Question

1. $f(x) = -2(x + 5)^2 - 3$

Explanation:

Assuming the problem is to analyze the quadratic function \( f(x) = -2(x + 5)^2 - 3 \) (I think there might be a typo and it's \( -2(x + 5)^2 - 3 \) or maybe \( -2(x + 5)^2 + 3 \), but let's proceed with the given as \( f(x)=-2(x + 5)^2 - 3 \)) and maybe graph it or find its vertex, direction of opening etc.

Step1: Recall the vertex form of a quadratic function

The vertex form of a quadratic function is \( f(x)=a(x - h)^2 + k \), where \((h,k)\) is the vertex of the parabola and \(a\) determines the direction and the width of the parabola.
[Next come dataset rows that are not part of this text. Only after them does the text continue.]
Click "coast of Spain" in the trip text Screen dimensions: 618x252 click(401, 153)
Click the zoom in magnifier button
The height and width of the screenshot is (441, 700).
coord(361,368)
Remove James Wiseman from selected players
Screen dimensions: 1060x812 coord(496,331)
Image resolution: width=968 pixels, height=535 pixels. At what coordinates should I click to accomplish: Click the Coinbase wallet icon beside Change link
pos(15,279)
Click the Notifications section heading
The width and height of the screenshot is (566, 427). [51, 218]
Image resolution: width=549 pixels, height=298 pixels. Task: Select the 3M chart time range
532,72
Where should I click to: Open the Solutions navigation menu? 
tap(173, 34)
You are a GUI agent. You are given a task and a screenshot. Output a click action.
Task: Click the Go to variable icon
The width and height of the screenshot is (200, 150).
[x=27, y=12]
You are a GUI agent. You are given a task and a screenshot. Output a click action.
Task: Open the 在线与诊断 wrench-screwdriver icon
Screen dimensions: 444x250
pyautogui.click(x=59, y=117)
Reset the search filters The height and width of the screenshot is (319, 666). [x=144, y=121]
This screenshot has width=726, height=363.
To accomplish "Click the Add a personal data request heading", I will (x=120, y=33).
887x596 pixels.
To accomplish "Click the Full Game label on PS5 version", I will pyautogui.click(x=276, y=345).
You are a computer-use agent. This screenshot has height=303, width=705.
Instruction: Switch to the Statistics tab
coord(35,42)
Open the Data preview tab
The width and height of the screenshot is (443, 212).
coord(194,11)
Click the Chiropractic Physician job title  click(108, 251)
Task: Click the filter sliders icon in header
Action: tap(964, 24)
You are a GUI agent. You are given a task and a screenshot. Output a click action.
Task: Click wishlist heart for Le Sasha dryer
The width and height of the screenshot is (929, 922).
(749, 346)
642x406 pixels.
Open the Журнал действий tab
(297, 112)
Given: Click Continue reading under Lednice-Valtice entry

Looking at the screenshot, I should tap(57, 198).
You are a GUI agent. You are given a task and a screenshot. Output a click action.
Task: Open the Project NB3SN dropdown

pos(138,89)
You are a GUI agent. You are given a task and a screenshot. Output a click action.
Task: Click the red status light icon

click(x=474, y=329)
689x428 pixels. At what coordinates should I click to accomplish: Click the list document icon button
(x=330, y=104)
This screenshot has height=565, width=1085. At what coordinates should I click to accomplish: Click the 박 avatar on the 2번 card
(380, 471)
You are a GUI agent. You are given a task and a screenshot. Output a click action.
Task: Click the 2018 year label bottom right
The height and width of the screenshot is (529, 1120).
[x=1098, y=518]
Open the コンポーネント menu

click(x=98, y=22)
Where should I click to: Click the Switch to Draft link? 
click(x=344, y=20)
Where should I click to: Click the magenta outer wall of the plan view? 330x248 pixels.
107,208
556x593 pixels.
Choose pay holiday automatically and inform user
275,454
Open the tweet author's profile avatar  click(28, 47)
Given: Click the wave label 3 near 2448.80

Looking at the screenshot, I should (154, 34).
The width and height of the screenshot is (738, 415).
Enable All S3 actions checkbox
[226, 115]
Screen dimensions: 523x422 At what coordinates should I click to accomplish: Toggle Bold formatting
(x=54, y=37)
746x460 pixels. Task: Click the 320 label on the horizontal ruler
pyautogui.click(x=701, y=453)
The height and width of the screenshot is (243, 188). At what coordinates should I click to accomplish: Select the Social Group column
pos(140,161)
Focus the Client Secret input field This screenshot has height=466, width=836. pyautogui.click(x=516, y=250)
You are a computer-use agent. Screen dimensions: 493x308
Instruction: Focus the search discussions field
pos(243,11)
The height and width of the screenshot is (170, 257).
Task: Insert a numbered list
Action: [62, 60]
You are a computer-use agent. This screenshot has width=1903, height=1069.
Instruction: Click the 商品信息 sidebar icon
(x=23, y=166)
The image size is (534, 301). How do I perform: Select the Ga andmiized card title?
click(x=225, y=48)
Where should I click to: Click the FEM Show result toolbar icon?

If \(a>0\), the parabola opens upwards; if \(a < 0\), it opens downwards.

Step2: Identify \(a\), \(h\) and \(k\) from the given function

Given \( f(x)=-2(x + 5)^2 - 3 \), we can rewrite \( (x + 5) \) as \( (x-(-5)) \). So comparing with \( f(x)=a(x - h)^2 + k \), we have:

• \( a=-2 \)
• \( h=-5 \)
• \( k = - 3 \)

Step3: Determine the vertex and the direction of opening

• Vertex: The vertex of the parabola is at the point \((h,k)=(-5,-3)\)
• Direction of opening: Since \( a=-2<0 \), the parabola opens downwards.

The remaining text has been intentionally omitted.